Has your browser been hijacked also? That makes two of us! My hijacker is pwwysydh.

septimus, I’m not seeing anything like that in Fotheringay-Phipps’ post. Maybe that’s from your own browser, too?

Bookies care more about there being equal action on both sides of the line, and this is the main reason why sports betting can be profitable - knowing when the odds are better than they should be because there are a lot of less savvy betters throwing their money around.

I might imagine that bookies might take a slightly larger vig from those who are known to spot good bets more often than not, but I can’t imagine them not accepting the bets at all. It’s not like the person can continuously bet against you like they would in Blackjack; sports events only happen with a certain frequency, and there’s only so many events that have action available on them.

I don’t see it in Fotheringay-Phipps’ post; I see it in Quercus’ quote thereof.
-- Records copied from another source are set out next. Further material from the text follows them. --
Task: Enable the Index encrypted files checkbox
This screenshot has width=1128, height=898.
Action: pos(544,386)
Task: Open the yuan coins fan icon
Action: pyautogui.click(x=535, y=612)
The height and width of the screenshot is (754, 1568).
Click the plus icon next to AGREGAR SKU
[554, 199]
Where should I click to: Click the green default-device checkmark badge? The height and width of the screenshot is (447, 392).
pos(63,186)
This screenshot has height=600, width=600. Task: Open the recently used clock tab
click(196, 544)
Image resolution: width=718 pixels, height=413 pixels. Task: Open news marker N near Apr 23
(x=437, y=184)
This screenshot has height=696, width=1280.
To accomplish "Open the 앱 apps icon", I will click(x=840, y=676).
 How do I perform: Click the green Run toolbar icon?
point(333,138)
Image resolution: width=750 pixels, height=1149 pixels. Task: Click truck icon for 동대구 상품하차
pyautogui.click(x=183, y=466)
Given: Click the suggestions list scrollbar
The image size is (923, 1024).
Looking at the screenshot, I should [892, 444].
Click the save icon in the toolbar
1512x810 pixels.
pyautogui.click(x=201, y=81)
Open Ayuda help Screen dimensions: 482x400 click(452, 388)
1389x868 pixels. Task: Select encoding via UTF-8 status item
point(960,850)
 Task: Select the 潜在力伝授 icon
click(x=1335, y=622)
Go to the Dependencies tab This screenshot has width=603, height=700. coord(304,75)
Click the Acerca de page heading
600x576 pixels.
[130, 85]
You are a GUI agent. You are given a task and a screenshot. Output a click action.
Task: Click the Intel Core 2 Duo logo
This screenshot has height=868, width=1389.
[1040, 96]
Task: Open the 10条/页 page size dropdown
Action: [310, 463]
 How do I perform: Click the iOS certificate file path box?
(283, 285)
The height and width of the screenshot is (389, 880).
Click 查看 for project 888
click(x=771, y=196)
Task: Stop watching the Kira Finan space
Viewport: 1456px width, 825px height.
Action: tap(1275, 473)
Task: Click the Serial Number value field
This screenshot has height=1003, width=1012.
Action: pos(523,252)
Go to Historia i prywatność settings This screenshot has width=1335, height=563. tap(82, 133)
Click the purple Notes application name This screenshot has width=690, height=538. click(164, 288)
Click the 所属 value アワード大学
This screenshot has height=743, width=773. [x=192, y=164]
I also see it, just now, on my son’s computer, which runs a different Windows version from mine and, presumably, a different set of viruses, if any.

FWIW, I also see it in Quercus’ quote. I assume it’s not anything in my computer. May have been something in Quercus’ computer.

Oops, yeah, I see it in Quercus’s post, too.

The theory I’ve heard is that you should always bet on the team with the smaller fan base.

My emphasis to the above quote. Among professional sports bettors 55% is the Holy Grail. Although you see people advertising their 60+% winning systems it is statistically impossible to achieve results like that in the long term.

Except that as soon as the first person with a deep bankroll spots this pattern, they’ll bet in the opposite fashion to the point where they drag the odds back to neutral again. Arbitrage isn’t just about spotting opportunities, it’s about being the only person to spot them and acting in a way that then eliminates that opportunity for subsequent participants.

You’re assuming that most people with big bankrolls are rational (or rather, that most bankroll is controlled by rational people, however that’d distributed). But maybe there are also some of those big-bankroll folks on the blind fanatic side. Or maybe there are enough blind fanatics that they’re able to collectively overwhelm the savvy big bankroller.

Plus, of course, nobody has a big enough bankroll to saturate the action on every positive-expectation bet that comes along. Something like the Superbowl, sure, that attracts everyone’s attention. But Mr. Moneybags isn’t going to research each and every college basketball game to find all of the underpriced bets.